**TASK STATEMENT**: Copy, pictures aside: the lines below from the one that holds "500x373 pixels. At" through the final line of the listing, both ends included, exactly as they are and nothing else.
[[ PROVIDED DATA open ]]
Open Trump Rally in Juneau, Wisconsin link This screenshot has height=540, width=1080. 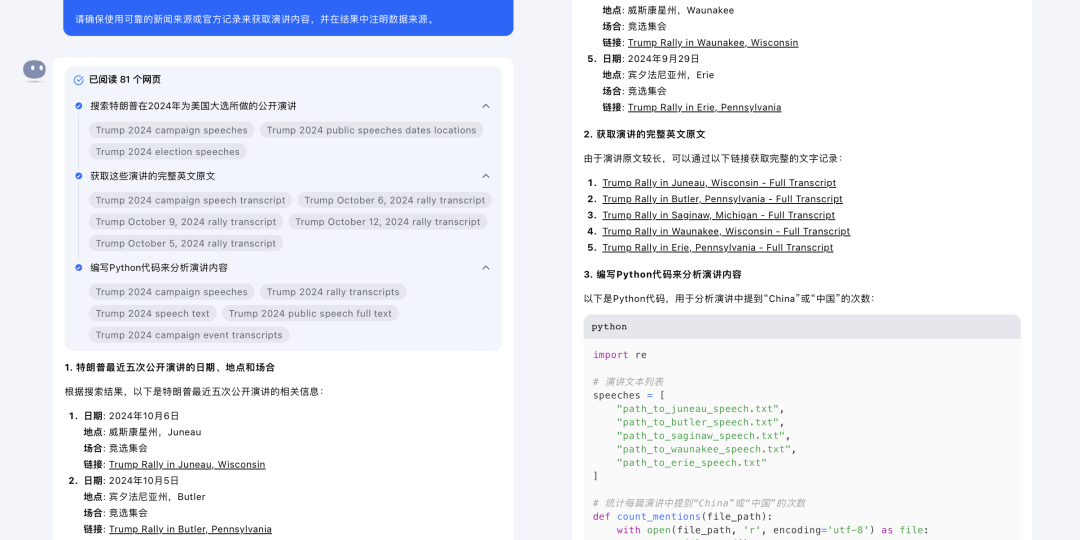[187, 465]
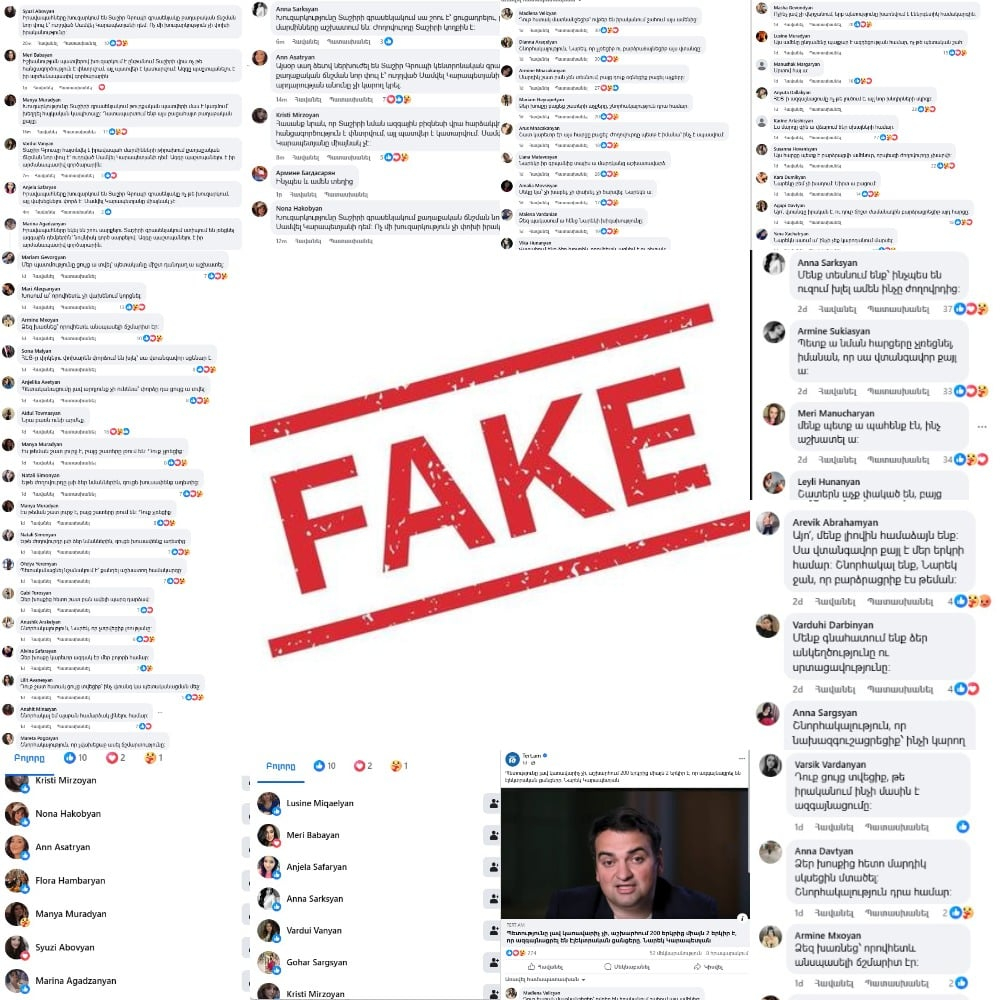Open the comment sorting dropdown below the post

(x=545, y=979)
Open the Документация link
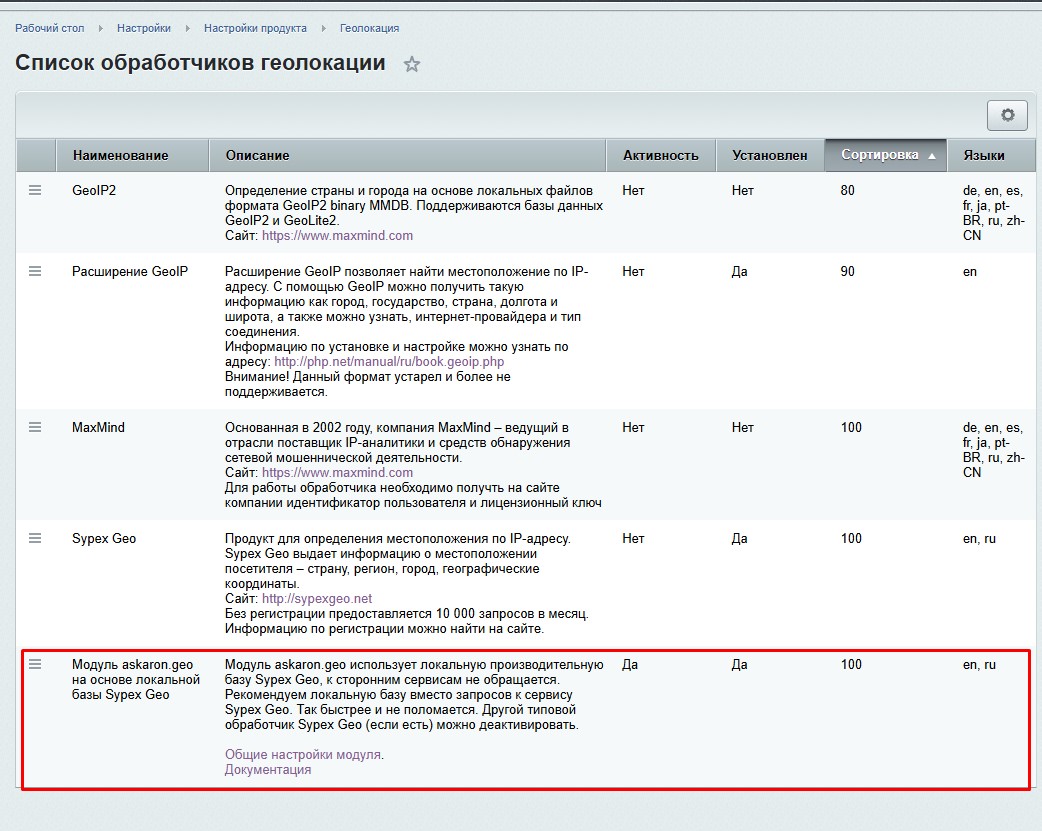1042x831 pixels. 268,770
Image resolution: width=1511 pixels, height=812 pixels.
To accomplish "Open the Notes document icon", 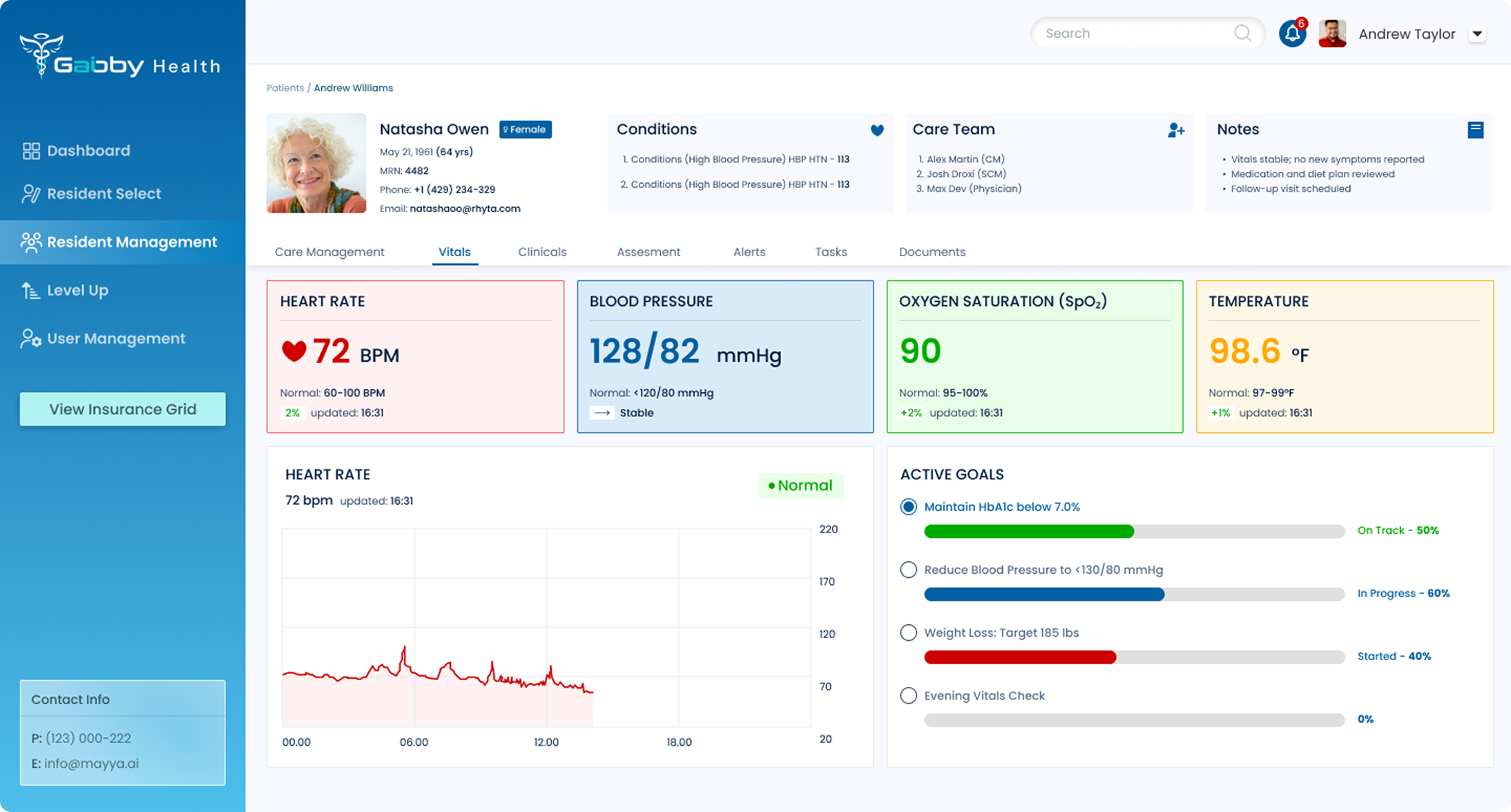I will (1475, 130).
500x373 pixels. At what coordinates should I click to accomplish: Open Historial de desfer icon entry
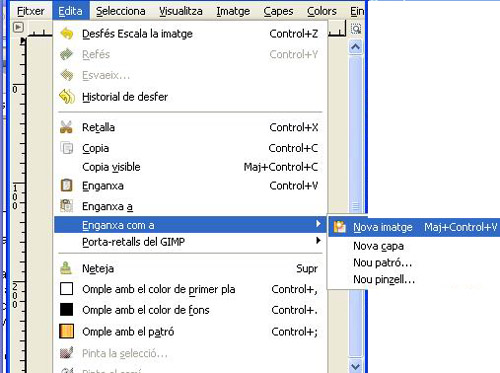(x=67, y=97)
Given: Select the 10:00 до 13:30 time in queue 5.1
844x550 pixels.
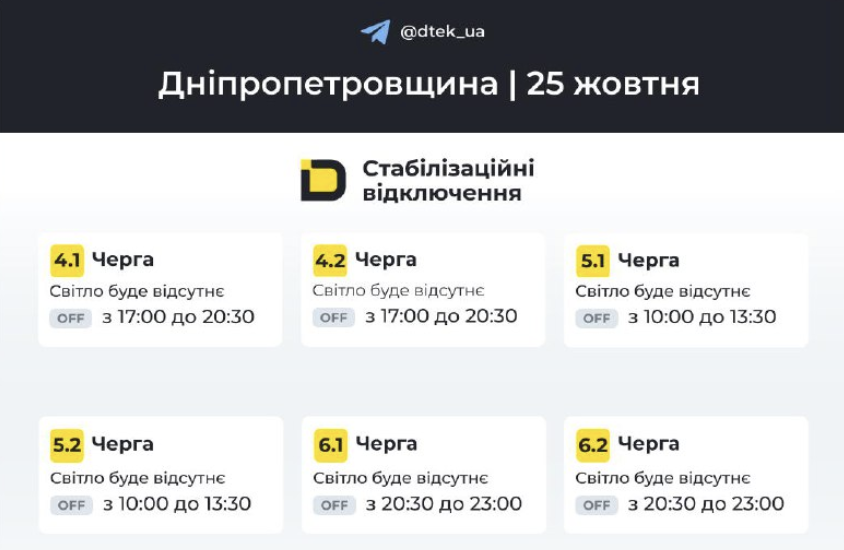Looking at the screenshot, I should [702, 317].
[[ PROVIDED DATA closed ]]
**EXERCISE OUTPUT**:
500x373 pixels. At what coordinates should I click to accomplish: Open Historial de desfer icon entry
(x=67, y=97)
Given: Select the 10:00 до 13:30 time in queue 5.1
844x550 pixels.
Looking at the screenshot, I should [702, 317].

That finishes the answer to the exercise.